Troy Allen oversees the education side of the program and checks in with boys regularly. “We're certainly checking in on their grades, trying to provide any type of support that they need, directing them to resources as it relates to tutoring online resources,” Allen said. “We check in periodically to understand how they're performing in school, attendance, that type of thing.”
The Males Place has taken the boys on trips to places like Charleston, South Carolina; Washington, D.C., Ghana, and Cuba to understand the history of the Black experience in different parts of the world.

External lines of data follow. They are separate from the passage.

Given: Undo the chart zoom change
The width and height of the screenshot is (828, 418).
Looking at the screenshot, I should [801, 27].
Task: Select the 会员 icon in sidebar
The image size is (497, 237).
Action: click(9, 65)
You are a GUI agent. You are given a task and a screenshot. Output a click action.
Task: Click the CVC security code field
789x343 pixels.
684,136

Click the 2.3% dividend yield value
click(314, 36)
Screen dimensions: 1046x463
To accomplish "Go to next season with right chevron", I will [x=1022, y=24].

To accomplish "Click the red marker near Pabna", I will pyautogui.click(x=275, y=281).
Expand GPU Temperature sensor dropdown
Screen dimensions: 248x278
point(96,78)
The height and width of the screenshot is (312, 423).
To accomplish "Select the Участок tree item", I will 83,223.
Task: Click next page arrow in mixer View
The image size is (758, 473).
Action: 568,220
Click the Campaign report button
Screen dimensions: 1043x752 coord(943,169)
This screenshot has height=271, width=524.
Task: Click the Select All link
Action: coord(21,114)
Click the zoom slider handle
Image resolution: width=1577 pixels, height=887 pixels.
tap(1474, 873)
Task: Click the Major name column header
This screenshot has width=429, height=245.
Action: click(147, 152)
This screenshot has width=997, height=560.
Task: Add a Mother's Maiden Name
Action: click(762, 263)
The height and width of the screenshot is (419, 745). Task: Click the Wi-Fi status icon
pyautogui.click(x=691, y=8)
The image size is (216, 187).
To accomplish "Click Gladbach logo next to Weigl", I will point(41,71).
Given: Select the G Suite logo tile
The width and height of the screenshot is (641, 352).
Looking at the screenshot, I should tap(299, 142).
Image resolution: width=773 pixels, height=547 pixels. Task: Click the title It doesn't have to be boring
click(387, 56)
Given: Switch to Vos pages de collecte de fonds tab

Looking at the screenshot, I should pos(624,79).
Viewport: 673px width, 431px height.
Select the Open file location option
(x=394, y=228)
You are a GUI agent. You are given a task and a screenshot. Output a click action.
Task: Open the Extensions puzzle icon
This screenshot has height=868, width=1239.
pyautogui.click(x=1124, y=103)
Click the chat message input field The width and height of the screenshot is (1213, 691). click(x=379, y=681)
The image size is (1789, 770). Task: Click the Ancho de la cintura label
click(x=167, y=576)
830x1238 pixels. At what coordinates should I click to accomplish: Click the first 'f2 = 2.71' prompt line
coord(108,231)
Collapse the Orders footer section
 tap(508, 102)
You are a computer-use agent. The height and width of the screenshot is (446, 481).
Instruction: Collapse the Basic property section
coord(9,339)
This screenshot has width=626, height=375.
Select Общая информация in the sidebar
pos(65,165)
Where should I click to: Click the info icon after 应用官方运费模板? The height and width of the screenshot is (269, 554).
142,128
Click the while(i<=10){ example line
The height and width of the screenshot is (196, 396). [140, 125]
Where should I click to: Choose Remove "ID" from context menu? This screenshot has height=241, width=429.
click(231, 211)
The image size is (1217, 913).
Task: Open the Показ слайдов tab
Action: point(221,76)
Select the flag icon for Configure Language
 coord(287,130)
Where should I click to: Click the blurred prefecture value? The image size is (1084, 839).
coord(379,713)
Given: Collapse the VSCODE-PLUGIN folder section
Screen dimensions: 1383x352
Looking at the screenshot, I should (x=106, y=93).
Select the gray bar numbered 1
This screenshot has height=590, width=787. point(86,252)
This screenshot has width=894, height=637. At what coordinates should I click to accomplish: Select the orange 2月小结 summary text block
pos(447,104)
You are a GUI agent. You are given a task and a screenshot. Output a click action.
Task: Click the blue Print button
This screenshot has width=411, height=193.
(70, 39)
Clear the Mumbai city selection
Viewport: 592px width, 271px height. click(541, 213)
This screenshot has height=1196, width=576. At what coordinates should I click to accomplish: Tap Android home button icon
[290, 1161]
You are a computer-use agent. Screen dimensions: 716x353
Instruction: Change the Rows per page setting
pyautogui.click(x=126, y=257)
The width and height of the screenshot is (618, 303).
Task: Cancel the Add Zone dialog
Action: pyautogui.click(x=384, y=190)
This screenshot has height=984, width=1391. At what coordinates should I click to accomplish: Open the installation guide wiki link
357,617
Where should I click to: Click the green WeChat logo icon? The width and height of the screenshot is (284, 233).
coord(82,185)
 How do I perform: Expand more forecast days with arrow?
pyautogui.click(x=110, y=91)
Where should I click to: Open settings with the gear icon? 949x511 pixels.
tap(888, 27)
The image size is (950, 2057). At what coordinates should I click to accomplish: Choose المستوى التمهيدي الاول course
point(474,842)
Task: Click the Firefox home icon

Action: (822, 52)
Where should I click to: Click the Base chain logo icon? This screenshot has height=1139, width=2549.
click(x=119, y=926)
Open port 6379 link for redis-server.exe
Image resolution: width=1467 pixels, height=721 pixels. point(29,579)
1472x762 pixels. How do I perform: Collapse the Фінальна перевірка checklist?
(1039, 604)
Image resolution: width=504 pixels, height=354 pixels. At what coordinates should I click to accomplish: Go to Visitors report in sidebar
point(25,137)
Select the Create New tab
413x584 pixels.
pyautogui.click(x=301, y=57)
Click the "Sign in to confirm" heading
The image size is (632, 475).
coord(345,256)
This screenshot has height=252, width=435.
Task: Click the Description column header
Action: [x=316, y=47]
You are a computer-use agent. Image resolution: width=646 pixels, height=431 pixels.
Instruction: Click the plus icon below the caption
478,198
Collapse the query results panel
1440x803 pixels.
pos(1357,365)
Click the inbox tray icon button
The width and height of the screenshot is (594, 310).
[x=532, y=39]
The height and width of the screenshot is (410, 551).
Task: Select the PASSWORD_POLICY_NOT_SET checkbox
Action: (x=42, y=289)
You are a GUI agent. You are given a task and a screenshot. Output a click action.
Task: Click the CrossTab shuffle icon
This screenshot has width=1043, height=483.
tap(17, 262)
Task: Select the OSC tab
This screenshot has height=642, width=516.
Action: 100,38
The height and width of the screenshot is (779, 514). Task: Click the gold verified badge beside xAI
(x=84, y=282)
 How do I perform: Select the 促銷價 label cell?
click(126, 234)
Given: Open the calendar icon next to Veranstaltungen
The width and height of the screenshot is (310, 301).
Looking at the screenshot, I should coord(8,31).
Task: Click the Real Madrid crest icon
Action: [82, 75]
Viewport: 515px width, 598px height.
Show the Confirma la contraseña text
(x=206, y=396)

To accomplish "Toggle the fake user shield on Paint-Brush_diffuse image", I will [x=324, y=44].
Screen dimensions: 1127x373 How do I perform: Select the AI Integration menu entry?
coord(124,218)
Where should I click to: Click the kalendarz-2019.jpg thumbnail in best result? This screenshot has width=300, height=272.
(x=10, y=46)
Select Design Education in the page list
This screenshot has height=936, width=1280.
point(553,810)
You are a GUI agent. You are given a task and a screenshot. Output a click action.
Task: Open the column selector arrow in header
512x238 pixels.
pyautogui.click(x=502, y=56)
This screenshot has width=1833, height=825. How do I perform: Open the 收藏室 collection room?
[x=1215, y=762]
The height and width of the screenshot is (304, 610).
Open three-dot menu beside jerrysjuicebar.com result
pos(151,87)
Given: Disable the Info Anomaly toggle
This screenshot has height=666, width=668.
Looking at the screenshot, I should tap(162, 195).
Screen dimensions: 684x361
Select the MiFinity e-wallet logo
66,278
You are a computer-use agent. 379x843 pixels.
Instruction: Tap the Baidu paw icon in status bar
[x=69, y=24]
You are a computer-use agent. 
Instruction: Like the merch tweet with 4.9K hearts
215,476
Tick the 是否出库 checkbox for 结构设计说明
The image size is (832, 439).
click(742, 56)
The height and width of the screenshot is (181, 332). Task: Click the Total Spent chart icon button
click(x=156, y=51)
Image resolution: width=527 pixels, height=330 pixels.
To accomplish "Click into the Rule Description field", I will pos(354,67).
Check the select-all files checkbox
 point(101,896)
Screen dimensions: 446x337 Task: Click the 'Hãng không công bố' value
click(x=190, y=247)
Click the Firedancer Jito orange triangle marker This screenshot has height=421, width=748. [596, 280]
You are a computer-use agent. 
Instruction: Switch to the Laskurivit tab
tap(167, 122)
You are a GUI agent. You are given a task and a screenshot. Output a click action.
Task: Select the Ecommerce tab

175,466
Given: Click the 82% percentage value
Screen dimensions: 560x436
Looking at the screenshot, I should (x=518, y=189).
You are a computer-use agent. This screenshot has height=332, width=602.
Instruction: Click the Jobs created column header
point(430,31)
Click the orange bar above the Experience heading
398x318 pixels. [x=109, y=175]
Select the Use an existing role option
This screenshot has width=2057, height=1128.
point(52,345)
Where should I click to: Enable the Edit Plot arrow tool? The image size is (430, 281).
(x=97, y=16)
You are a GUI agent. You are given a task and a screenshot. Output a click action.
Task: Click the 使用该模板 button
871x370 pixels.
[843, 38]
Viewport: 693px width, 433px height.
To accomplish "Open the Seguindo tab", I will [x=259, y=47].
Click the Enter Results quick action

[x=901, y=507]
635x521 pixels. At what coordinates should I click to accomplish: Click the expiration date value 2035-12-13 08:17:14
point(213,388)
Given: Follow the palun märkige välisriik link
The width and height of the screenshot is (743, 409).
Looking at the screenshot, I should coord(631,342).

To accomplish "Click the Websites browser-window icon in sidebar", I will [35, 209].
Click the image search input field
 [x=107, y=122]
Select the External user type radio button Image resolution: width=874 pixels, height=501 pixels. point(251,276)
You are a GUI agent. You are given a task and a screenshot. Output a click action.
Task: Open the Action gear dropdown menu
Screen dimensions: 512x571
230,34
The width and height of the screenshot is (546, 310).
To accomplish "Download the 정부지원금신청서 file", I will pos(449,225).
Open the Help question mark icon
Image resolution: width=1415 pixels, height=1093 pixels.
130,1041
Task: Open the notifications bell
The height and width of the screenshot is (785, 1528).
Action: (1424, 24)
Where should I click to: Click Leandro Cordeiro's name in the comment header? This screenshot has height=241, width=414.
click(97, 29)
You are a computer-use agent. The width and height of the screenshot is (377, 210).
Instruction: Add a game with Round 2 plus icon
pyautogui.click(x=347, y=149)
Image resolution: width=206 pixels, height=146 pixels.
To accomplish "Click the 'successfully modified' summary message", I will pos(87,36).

“It’s to help expose our young people beyond Charlotte, to help them broaden their experiences, and to see beyond Beatties Ford Road and (Interstate) 485 and to not only make impacts in their own homes and communities but to have a global impact," Singleton said.
As this year's growing season wraps up, Singleton remains rooted in ensuring young men in his community keep blossoming. The program is working on another trip to Africa, to Ghana, where they hope to take about 20 boys next year in June.